When you are a college volleyball coach you spend a lot of time at Juniors tournaments. Most of them have a pretty standard format. They feature four teams and the progression is such that the top seeds play the bottom seeds in the early rounds (see this 3 pools of 3 on 2 courts alternative format). This can make for some pretty lopsided matches. I’d love to see more of a weighted pool format for volleyball tournaments.

What do I mean by that?

In a standard tournament you use a zig-zag or serpentine to fill the pools. It looks like this for a 16-team tournament with four pools.

standard pool format

In this method the top ranked team (1) is the top seed in Pool 1, with the #2 team top of Pool 2, and so on. If you add up the rankings of all the teams for each pool you’ll notice it adds up to 34. That tells you they are about equally competitive – in theory.

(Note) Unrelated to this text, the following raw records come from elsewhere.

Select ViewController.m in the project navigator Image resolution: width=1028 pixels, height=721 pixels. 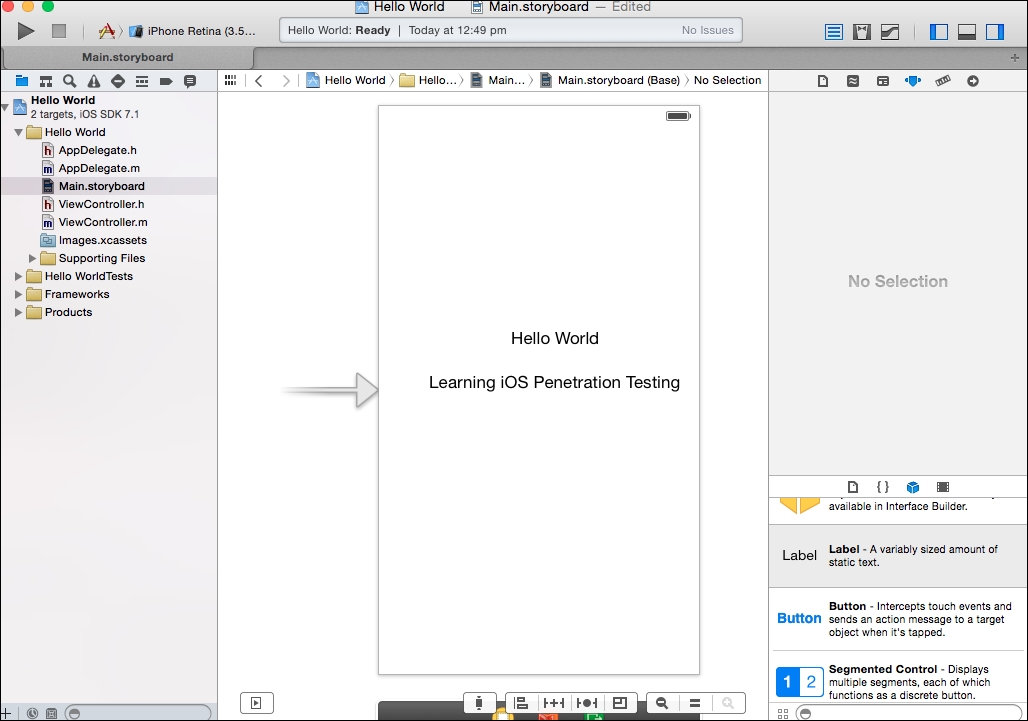point(103,222)
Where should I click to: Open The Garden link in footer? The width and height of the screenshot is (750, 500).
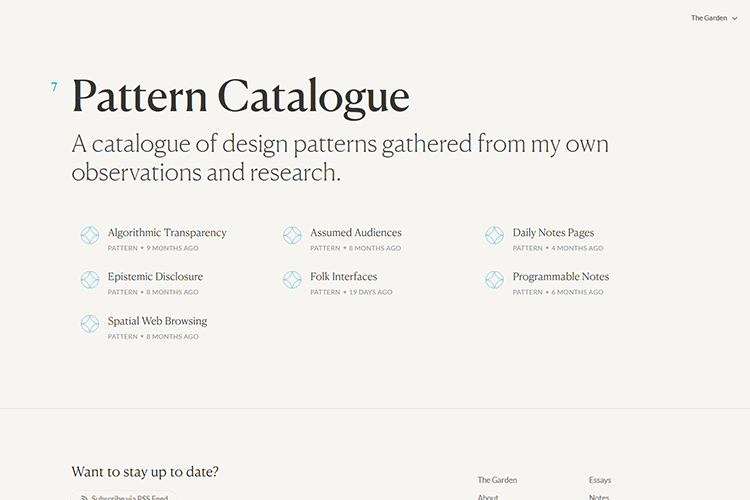point(497,480)
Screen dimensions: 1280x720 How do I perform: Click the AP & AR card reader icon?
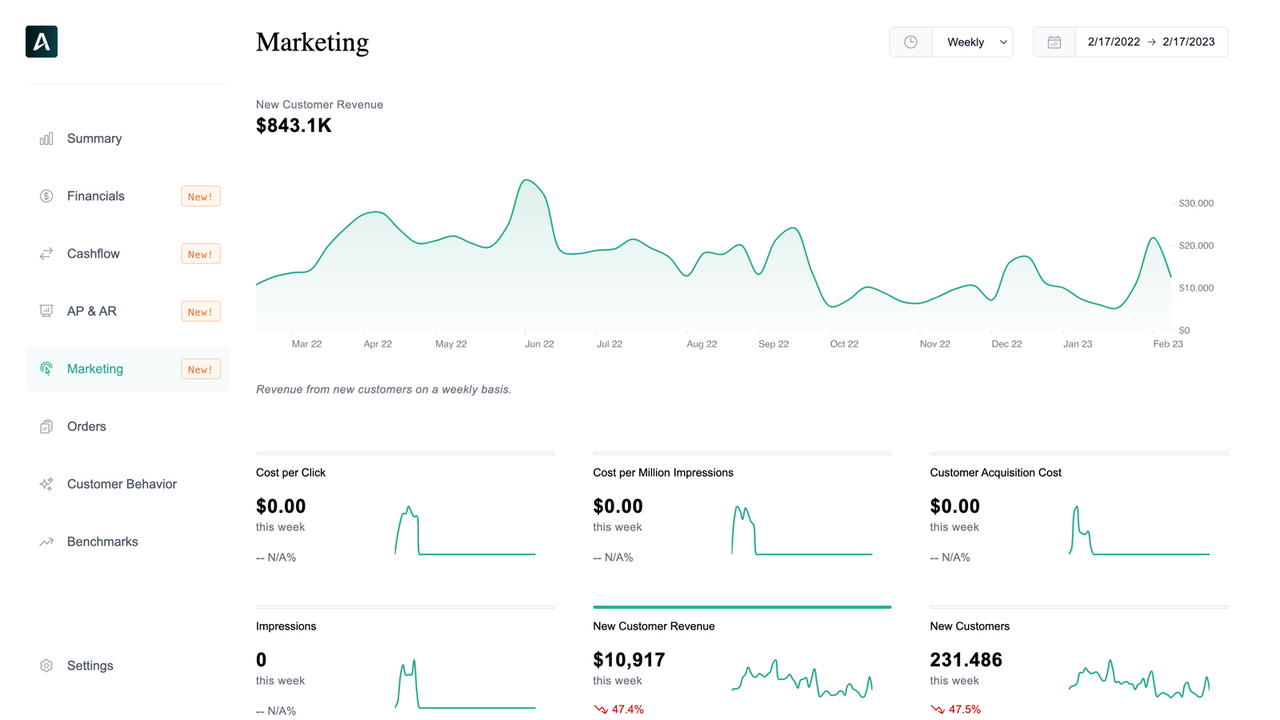tap(46, 311)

There are a couple of problems with this structure, though.

First, the degree of theoretical competition for finishing spots in each pool vary considerably. For example, a 1 v 8 match to decide who wins Pool 1 (assuming other results go to plan) is generally not likely to be as competitive as the 4 v 5 match to decide Pool 4. You can flip that around for the competition for 2nd/3rd place in those pools. An 8 v 9 match is probably a tighter one than 5 v 12. Obviously, how widely split the teams are in terms of caliber has a lot to do with it.

The second issue is progression after pool. A lot of tournaments cross over the top two from each pool for the playoffs. In some cases the others are done, while in other tournaments all the 3rd place teams play each others, and the same with the 4th place finishers. What I see happen is teams end up having a hard time moving in the rankings once they are initially set because they are stuck playing the same competition all the time.

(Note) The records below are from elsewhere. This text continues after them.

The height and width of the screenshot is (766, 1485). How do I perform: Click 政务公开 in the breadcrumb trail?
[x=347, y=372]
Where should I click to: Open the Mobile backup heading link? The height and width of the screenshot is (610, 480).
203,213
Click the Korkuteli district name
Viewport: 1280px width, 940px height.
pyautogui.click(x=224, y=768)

Probably the worst issue with this format is the that top teams might only get one decent match during pool play. Flipping that around, the bottom teams may get beat up in two out of their three pool matches. What’s the point of that? Don’t we want everyone playing as many competitive matches as possible?

The solution: a weighted pool format.

What do I mean by a weighted pool format? I mean instead of setting up the pools equally, as shown above, we weight the pools by rankings. The better teams are in the upper pools and the weaker teams are in the lower pools. The Tour of Texas follows this path based on its qualification procedure.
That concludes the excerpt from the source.